* Start *
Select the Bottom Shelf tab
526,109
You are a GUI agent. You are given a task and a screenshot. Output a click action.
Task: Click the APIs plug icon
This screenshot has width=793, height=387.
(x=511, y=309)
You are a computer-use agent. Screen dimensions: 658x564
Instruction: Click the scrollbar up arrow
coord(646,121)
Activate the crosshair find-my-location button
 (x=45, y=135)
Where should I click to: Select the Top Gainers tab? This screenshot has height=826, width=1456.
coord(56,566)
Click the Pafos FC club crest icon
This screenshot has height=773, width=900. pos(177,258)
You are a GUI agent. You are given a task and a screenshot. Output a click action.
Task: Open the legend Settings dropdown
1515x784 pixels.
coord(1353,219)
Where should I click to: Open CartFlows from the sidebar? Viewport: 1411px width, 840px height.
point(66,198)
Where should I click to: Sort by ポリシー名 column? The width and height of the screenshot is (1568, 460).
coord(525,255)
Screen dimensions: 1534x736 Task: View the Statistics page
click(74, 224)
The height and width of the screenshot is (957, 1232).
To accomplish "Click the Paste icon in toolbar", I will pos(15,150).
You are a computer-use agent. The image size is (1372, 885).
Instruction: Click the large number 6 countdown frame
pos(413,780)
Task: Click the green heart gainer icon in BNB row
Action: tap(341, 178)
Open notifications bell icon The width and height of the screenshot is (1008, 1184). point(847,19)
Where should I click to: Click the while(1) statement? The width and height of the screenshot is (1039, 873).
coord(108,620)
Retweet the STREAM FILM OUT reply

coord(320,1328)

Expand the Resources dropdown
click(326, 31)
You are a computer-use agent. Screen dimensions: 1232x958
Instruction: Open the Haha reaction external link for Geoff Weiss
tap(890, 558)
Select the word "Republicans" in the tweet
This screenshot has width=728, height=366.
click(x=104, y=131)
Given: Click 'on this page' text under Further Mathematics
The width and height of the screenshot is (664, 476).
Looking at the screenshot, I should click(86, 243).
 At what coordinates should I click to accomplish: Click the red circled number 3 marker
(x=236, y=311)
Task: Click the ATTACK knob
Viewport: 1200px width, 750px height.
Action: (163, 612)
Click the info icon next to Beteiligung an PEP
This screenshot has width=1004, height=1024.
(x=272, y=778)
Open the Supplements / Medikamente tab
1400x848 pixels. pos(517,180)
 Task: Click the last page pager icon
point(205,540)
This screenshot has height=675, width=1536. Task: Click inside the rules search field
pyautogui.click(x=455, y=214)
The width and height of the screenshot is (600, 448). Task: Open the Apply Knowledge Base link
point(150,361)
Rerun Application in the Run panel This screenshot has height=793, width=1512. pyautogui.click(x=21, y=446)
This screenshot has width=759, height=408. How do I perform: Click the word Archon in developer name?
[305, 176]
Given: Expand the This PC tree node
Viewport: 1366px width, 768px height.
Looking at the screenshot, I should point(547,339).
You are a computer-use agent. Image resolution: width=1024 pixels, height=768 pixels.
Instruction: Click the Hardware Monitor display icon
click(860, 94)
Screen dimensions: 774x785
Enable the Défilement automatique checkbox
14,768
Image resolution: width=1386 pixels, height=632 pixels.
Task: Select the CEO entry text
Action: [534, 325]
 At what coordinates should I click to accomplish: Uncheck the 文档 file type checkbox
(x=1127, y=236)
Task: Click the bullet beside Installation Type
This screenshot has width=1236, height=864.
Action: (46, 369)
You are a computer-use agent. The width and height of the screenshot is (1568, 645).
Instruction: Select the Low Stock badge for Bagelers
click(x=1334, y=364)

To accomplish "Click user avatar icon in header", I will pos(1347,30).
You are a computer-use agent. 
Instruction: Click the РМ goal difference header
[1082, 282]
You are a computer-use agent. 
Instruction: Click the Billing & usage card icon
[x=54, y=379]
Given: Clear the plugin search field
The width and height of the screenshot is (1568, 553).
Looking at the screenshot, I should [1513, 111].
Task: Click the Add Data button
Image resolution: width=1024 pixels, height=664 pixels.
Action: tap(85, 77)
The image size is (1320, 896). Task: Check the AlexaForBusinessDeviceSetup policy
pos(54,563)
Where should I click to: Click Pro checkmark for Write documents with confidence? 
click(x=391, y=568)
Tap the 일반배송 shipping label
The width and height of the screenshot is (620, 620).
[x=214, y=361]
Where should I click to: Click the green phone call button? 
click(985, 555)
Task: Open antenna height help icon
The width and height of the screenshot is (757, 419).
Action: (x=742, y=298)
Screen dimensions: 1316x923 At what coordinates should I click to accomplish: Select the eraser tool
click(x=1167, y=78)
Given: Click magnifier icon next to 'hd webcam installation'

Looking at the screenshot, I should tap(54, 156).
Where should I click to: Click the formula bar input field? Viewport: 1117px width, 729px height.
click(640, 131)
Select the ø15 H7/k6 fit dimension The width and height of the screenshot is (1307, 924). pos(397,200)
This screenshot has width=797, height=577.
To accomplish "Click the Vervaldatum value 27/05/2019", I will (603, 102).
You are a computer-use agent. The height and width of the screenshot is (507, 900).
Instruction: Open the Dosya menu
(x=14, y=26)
* End *
• **Exercise description**
Write out all the entries again, switching "computer-use agent" to "screen agent" everywhere it occurs and leaving every other word unchanged.

• **Solved problem**
Select the Bottom Shelf tab
526,109
You are a GUI agent. You are given a task and a screenshot. Output a click action.
Task: Click the APIs plug icon
This screenshot has width=793, height=387.
(x=511, y=309)
You are a screen agent. Screen dimensions: 658x564
Instruction: Click the scrollbar up arrow
coord(646,121)
Activate the crosshair find-my-location button
 (x=45, y=135)
Where should I click to: Select the Top Gainers tab? This screenshot has height=826, width=1456.
coord(56,566)
Click the Pafos FC club crest icon
This screenshot has height=773, width=900. pos(177,258)
You are a GUI agent. You are given a task and a screenshot. Output a click action.
Task: Open the legend Settings dropdown
1515x784 pixels.
coord(1353,219)
Where should I click to: Open CartFlows from the sidebar? Viewport: 1411px width, 840px height.
point(66,198)
Where should I click to: Sort by ポリシー名 column? The width and height of the screenshot is (1568, 460).
coord(525,255)
Screen dimensions: 1534x736 Task: View the Statistics page
click(74, 224)
The height and width of the screenshot is (957, 1232).
To accomplish "Click the Paste icon in toolbar", I will pos(15,150).
You are a screen agent. The image size is (1372, 885).
Instruction: Click the large number 6 countdown frame
pos(413,780)
Task: Click the green heart gainer icon in BNB row
Action: tap(341, 178)
Open notifications bell icon The width and height of the screenshot is (1008, 1184). point(847,19)
Where should I click to: Click the while(1) statement? The width and height of the screenshot is (1039, 873).
coord(108,620)
Retweet the STREAM FILM OUT reply

coord(320,1328)

Expand the Resources dropdown
click(326, 31)
You are a screen agent. Screen dimensions: 1232x958
Instruction: Open the Haha reaction external link for Geoff Weiss
tap(890, 558)
Select the word "Republicans" in the tweet
This screenshot has width=728, height=366.
click(x=104, y=131)
Given: Click 'on this page' text under Further Mathematics
The width and height of the screenshot is (664, 476).
Looking at the screenshot, I should click(86, 243).
 At what coordinates should I click to accomplish: Click the red circled number 3 marker
(x=236, y=311)
Task: Click the ATTACK knob
Viewport: 1200px width, 750px height.
Action: (163, 612)
Click the info icon next to Beteiligung an PEP
This screenshot has width=1004, height=1024.
(x=272, y=778)
Open the Supplements / Medikamente tab
1400x848 pixels. pos(517,180)
 Task: Click the last page pager icon
point(205,540)
This screenshot has height=675, width=1536. Task: Click inside the rules search field
pyautogui.click(x=455, y=214)
The width and height of the screenshot is (600, 448). Task: Open the Apply Knowledge Base link
point(150,361)
Rerun Application in the Run panel This screenshot has height=793, width=1512. pyautogui.click(x=21, y=446)
This screenshot has width=759, height=408. How do I perform: Click the word Archon in developer name?
[305, 176]
Given: Expand the This PC tree node
Viewport: 1366px width, 768px height.
Looking at the screenshot, I should point(547,339).
You are a screen agent. Image resolution: width=1024 pixels, height=768 pixels.
Instruction: Click the Hardware Monitor display icon
click(860, 94)
Screen dimensions: 774x785
Enable the Défilement automatique checkbox
14,768
Image resolution: width=1386 pixels, height=632 pixels.
Task: Select the CEO entry text
Action: [534, 325]
 At what coordinates should I click to accomplish: Uncheck the 文档 file type checkbox
(x=1127, y=236)
Task: Click the bullet beside Installation Type
This screenshot has width=1236, height=864.
Action: (46, 369)
You are a screen agent. The width and height of the screenshot is (1568, 645).
Instruction: Select the Low Stock badge for Bagelers
click(x=1334, y=364)

To accomplish "Click user avatar icon in header", I will pos(1347,30).
You are a screen agent. 
Instruction: Click the РМ goal difference header
[1082, 282]
You are a screen agent. 
Instruction: Click the Billing & usage card icon
[x=54, y=379]
Given: Clear the plugin search field
The width and height of the screenshot is (1568, 553).
Looking at the screenshot, I should [1513, 111].
Task: Click the Add Data button
Image resolution: width=1024 pixels, height=664 pixels.
Action: tap(85, 77)
The image size is (1320, 896). Task: Check the AlexaForBusinessDeviceSetup policy
pos(54,563)
Where should I click to: Click Pro checkmark for Write documents with confidence? 
click(x=391, y=568)
Tap the 일반배송 shipping label
The width and height of the screenshot is (620, 620).
[x=214, y=361]
Where should I click to: Click the green phone call button? 
click(985, 555)
Task: Open antenna height help icon
The width and height of the screenshot is (757, 419).
Action: (x=742, y=298)
Screen dimensions: 1316x923 At what coordinates should I click to accomplish: Select the eraser tool
click(x=1167, y=78)
Given: Click magnifier icon next to 'hd webcam installation'

Looking at the screenshot, I should tap(54, 156).
Where should I click to: Click the formula bar input field? Viewport: 1117px width, 729px height.
click(640, 131)
Select the ø15 H7/k6 fit dimension The width and height of the screenshot is (1307, 924). pos(397,200)
This screenshot has width=797, height=577.
To accomplish "Click the Vervaldatum value 27/05/2019", I will (603, 102).
You are a screen agent. The height and width of the screenshot is (507, 900).
Instruction: Open the Dosya menu
(x=14, y=26)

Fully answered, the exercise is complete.